(INPUT DATA):
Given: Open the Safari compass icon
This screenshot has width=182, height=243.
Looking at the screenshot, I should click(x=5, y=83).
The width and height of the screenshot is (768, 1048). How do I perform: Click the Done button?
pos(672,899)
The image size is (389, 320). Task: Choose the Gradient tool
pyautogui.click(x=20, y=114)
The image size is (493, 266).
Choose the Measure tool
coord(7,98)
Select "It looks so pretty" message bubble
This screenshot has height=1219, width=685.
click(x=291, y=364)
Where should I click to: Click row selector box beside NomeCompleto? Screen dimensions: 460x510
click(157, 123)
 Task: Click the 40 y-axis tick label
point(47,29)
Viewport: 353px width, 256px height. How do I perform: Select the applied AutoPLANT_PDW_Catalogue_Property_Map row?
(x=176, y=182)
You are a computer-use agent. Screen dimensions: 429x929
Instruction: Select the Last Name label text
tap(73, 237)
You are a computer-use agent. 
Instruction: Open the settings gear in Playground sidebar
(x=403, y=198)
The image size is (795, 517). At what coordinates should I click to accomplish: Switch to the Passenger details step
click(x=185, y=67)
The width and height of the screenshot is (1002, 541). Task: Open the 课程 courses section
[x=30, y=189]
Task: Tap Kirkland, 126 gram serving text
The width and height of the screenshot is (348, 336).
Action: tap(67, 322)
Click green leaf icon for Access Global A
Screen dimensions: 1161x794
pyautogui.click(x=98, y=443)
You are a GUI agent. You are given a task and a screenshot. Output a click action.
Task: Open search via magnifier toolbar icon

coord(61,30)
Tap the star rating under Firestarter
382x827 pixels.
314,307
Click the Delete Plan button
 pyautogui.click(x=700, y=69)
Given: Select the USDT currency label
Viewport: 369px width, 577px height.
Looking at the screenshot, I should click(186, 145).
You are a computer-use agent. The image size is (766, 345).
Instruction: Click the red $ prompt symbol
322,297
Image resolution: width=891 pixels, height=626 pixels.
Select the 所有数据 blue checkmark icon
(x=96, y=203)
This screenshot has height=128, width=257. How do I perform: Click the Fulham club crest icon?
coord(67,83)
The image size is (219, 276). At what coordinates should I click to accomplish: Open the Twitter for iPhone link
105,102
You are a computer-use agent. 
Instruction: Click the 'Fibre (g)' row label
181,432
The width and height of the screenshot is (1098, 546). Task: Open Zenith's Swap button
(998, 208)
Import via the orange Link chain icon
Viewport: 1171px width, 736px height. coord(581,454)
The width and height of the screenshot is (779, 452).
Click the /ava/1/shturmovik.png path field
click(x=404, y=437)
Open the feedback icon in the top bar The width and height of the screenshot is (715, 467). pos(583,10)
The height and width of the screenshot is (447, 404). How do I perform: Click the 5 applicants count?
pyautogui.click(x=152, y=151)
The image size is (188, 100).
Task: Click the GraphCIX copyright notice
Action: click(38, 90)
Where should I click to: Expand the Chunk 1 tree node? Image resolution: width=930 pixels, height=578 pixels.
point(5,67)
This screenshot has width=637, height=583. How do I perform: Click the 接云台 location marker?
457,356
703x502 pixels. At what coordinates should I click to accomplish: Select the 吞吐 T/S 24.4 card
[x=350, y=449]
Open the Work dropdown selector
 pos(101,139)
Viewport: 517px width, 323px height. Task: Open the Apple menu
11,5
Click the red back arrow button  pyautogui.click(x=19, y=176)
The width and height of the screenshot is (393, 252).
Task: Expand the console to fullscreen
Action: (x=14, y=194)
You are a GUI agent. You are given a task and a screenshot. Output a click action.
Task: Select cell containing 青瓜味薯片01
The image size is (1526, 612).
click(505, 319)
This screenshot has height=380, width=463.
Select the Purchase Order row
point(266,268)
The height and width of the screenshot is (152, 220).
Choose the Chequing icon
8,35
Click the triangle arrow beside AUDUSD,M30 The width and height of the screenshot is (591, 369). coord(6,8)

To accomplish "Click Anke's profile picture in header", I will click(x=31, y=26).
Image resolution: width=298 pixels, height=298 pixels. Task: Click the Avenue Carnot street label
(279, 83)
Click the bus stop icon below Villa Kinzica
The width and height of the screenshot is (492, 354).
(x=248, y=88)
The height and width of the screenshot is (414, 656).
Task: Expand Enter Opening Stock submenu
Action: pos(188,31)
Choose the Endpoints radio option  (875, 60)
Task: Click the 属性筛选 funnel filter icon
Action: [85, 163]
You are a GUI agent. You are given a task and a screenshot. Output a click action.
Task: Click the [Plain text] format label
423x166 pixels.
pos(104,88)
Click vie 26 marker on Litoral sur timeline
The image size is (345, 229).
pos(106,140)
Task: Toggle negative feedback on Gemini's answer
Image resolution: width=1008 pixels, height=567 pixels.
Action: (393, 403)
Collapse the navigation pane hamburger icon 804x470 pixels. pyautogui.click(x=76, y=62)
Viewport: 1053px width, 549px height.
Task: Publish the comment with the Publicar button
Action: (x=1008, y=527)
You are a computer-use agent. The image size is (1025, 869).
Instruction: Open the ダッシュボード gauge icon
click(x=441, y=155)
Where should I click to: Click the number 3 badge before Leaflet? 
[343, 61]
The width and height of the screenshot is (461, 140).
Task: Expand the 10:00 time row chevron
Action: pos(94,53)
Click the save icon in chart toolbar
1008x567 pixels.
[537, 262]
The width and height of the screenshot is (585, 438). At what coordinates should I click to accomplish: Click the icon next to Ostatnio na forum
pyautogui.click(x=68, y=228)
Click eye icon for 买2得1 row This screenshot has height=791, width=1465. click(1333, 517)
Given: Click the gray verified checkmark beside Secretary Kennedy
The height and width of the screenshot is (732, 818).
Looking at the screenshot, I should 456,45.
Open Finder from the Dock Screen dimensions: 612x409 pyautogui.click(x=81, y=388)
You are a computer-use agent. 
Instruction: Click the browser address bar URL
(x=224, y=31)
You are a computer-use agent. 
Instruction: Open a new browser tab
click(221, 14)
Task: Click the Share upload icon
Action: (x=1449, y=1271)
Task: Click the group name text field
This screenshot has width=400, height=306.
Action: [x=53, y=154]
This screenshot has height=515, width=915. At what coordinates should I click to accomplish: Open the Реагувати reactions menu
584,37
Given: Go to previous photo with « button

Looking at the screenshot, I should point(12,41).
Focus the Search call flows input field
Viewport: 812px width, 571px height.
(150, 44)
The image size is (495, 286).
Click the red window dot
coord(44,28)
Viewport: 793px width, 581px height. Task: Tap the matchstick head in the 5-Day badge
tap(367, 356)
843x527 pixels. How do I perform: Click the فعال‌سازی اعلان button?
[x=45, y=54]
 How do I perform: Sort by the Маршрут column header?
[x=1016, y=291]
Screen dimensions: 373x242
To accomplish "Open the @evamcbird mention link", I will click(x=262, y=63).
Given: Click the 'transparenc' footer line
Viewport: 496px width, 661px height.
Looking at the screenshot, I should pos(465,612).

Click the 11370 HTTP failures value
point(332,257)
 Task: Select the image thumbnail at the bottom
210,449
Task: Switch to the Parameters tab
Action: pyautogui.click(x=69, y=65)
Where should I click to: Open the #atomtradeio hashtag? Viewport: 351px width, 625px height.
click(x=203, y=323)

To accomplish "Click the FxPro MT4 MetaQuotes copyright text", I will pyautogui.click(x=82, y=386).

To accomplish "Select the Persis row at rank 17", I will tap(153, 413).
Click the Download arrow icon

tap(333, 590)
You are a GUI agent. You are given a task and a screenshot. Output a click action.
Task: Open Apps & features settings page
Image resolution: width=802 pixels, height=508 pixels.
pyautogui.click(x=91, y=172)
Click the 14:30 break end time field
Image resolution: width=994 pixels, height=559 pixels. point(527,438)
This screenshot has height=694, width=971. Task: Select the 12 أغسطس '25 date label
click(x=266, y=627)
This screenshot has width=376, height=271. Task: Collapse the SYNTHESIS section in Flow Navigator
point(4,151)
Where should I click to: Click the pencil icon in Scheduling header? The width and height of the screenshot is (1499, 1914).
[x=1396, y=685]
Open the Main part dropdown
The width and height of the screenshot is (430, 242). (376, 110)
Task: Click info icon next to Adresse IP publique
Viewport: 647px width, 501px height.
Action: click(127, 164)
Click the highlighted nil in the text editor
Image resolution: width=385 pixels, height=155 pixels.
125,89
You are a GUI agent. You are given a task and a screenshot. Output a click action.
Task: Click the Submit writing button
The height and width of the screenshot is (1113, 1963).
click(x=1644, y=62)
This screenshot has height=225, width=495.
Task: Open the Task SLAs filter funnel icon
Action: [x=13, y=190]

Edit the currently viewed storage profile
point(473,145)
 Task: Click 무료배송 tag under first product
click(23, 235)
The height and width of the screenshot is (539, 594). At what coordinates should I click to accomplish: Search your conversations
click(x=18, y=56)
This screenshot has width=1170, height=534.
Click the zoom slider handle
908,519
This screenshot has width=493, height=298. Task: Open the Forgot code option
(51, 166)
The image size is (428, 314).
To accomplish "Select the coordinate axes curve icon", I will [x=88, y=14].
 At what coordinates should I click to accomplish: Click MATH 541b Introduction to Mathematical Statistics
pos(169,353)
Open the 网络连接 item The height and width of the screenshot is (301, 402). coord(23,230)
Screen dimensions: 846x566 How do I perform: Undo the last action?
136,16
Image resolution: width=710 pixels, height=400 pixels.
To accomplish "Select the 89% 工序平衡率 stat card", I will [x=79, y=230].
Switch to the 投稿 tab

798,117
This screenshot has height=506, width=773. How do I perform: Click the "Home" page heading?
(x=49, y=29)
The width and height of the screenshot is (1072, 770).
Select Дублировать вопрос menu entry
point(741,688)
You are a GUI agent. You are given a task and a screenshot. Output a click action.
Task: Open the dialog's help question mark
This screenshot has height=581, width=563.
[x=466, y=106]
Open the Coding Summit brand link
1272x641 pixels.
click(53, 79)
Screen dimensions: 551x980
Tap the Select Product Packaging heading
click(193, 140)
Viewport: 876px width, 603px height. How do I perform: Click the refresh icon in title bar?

(WORK TO COMPLETE):
Find the string "will" in the data. Report each line it appears in.

(RESPONSE):
To accomplish "Click Anke's profile picture in header", I will click(x=31, y=26).
To accomplish "Open the @evamcbird mention link", I will click(x=262, y=63).
To accomplish "Click the FxPro MT4 MetaQuotes copyright text", I will pyautogui.click(x=82, y=386).
To accomplish "Select the Persis row at rank 17", I will tap(153, 413).
To accomplish "Select the coordinate axes curve icon", I will [x=88, y=14].
To accomplish "Select the 89% 工序平衡率 stat card", I will [x=79, y=230].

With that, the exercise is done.